Frosinone, Evangelisti MVP contro il Trapani

"Io sto col Libanese! Io sto col Libanese!", è un romanzo giallazzurro, il romanzo frusinate. Ormai lo sfogli, senti il profumo delle nuove pagine e scopri grandi protagonisti. Andrea Evangelisti nella maniera più teatrale possibile ha preso in mano il ciak dei registi e Sim Sala Bim ha compiuto la magia. Domenica i cori sono stati tutti per lui: colpi di suola da incantatore di palloni e una predilezione per i gol pesanti. "Chiudere gli occhi sotto la doccia bollente ed essere soddisfatti. Nulla di più". Il vantaggio dell'era social è questa: captare a pochi minuti dalla fine le emozioni uniche e le sensazioni live dei ragazzi una volta usciti dal campo. AE7, sembra un dipinto, un estratto oleografico della narrazione di Giancarlo De Cataldo: intreccio infuocato di sogni trionfali, caratteristiche da luchador nato e un'innata predisposizione al sacrificio. Corre, ne ha da vendere anche dopo il settantesimo. "Evangelisti è stato determinante, due gol in cinque minuti. Ha gli strappi giusti per indirizzare la partita, non solo con i gol, ma anche con gli assist.
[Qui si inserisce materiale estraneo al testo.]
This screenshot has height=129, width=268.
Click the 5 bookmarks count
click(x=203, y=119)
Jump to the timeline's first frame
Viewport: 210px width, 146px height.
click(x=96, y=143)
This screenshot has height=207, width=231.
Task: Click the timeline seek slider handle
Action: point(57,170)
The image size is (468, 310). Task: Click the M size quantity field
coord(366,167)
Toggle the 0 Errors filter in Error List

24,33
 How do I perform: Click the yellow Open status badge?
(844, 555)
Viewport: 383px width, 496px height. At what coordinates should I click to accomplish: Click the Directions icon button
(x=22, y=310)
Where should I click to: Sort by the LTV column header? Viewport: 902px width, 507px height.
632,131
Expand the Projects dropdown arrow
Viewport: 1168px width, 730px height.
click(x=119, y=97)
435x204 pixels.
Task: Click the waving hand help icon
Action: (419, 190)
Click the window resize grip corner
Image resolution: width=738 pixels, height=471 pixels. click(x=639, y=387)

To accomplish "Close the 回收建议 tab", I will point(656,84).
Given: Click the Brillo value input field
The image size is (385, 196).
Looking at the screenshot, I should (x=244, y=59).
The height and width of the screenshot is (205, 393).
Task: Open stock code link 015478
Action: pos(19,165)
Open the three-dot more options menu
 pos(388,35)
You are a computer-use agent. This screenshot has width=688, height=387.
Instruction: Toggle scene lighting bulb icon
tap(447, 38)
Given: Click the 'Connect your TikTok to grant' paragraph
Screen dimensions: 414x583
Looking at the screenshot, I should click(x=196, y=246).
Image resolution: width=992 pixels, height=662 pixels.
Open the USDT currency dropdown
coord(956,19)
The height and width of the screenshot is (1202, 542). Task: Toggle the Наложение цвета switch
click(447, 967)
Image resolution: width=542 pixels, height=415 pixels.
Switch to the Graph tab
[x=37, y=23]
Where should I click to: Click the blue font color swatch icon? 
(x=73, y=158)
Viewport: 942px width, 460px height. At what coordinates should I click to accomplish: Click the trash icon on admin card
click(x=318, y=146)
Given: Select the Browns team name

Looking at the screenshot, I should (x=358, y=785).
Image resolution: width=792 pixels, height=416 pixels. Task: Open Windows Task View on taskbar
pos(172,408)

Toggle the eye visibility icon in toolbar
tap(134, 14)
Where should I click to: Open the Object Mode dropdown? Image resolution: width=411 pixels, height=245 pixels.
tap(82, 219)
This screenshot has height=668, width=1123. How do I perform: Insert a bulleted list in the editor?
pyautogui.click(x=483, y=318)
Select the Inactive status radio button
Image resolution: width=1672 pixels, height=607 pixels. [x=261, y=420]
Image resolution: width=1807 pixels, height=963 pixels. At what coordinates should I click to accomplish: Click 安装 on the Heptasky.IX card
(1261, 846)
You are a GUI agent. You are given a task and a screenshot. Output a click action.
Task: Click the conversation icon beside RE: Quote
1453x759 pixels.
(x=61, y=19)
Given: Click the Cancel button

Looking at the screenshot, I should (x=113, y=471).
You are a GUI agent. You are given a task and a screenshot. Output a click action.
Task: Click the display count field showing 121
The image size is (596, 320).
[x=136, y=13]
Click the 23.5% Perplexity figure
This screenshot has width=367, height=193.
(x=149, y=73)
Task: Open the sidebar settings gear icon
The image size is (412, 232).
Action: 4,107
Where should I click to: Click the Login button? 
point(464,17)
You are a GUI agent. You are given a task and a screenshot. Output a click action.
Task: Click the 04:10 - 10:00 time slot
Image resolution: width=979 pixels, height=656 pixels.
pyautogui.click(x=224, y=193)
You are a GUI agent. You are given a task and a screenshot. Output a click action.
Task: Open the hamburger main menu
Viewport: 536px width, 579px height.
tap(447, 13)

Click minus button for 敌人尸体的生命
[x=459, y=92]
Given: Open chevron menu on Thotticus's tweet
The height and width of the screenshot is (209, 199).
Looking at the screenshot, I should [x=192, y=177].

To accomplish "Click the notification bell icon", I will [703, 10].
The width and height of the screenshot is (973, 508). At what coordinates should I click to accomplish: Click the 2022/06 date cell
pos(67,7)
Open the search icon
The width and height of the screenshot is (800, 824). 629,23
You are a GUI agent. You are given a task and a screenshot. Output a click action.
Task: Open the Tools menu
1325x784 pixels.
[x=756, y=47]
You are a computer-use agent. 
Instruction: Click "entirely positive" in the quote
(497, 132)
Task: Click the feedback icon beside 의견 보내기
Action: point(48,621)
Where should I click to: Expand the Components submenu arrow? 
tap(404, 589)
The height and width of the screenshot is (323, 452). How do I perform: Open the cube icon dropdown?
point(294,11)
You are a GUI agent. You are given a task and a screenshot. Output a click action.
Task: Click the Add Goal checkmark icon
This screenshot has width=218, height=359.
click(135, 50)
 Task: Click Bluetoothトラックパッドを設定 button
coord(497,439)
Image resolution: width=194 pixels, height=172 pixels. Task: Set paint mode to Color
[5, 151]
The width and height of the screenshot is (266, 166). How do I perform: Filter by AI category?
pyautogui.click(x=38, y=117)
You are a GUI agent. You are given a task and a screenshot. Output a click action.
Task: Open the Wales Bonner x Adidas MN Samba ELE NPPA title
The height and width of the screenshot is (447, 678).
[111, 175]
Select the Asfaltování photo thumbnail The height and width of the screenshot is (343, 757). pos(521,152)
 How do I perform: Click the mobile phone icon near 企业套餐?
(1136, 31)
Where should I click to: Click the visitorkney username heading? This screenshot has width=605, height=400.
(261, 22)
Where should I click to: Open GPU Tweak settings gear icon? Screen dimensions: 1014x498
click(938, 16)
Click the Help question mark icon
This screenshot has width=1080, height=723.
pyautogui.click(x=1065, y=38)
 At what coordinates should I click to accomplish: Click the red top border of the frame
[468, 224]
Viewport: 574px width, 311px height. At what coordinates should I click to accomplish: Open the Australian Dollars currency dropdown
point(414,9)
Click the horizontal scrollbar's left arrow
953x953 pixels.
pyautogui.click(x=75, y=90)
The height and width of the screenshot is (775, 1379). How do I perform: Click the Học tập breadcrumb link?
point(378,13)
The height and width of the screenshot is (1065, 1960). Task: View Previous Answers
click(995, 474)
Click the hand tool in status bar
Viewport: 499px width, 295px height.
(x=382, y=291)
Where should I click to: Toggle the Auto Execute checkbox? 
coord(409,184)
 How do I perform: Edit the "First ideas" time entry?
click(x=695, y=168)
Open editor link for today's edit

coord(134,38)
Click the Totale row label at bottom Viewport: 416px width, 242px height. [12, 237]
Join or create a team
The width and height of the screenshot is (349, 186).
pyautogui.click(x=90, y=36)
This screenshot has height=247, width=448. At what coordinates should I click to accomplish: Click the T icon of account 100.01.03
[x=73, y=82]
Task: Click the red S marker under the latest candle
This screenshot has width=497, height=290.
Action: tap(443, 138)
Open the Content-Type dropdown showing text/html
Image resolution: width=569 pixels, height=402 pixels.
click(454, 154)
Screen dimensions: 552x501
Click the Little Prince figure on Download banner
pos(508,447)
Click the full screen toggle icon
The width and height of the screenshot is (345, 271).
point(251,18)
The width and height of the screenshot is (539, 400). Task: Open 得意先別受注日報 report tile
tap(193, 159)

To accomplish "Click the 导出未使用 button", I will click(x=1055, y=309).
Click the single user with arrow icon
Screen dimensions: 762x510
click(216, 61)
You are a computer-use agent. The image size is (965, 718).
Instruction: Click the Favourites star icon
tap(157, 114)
Un lottatore": Lorenzo Carinci ha premiato e riconosciuto la prestazione contro il Trapani di FlashEva, sbocciato a Velletri.


Gli amici del vicoletto e il calcio di strada. L'inizio del romanzo

Il calcio di strada. La linea Maginot tra i compiti da fare per scuola e quell'oggetto magico che rotola sull'asfalto. Una serranda di garage come porta, le felpe segnano i pali e il recinto il limite del campo. Qualche ginocchio sbucciato, una piccola dose di lacrime trasformate in immediato sorriso per rimettersi in gioco. Andrea trascorre così i pomeriggi insieme agli "Amici del vicoletto" a Velletri, dove scopre la strada per il calcio vero a 6 anni con la Vjs. Gli basta un triennio per saltare oltre il vicoletto e vivere la fantastica avventura nel Frosinone. Attaccante, difensore, per non scontentare nessuno anche portiere. Multiruolo all'occorrenza da piccolo, l'evoluzione tecnica gli ha forgiato addosso il centrocampo, il terreno di caccia preferito. La propensione di Evangelisti è l'attacco e rappresenta il totem del credo calcistico di Carincilandia. Due gol da Museo Louvre. Sipario, gioia, voglia di vincere. Kevin De Bruyne come modello ispiratore. La leva del gioco del Frosinone, quello che verticalizza la manovra per l'assalto a rete insieme a Cipolla e Russo. Prendere nota: se Andrea continua così, diventerà davvero qualcuno. Oggi è "Il Libanese" di Frosinone - soprannome scelto dal suo migliore amico e da Lorenzo Carinci per il suo accento romano - e il verbo che declina con disinvoltura è quello del calciolinguaggio. Da un lato, "Romanzo Criminale", storia che si è compiuta. Dall'altro, quella di Andrea Evangelisti, una storia bellissima tutta da scrivere. I primi capitoli lasciano aperte le porte a una matrioska di momenti da favola che portano dritti alla strada del sogno.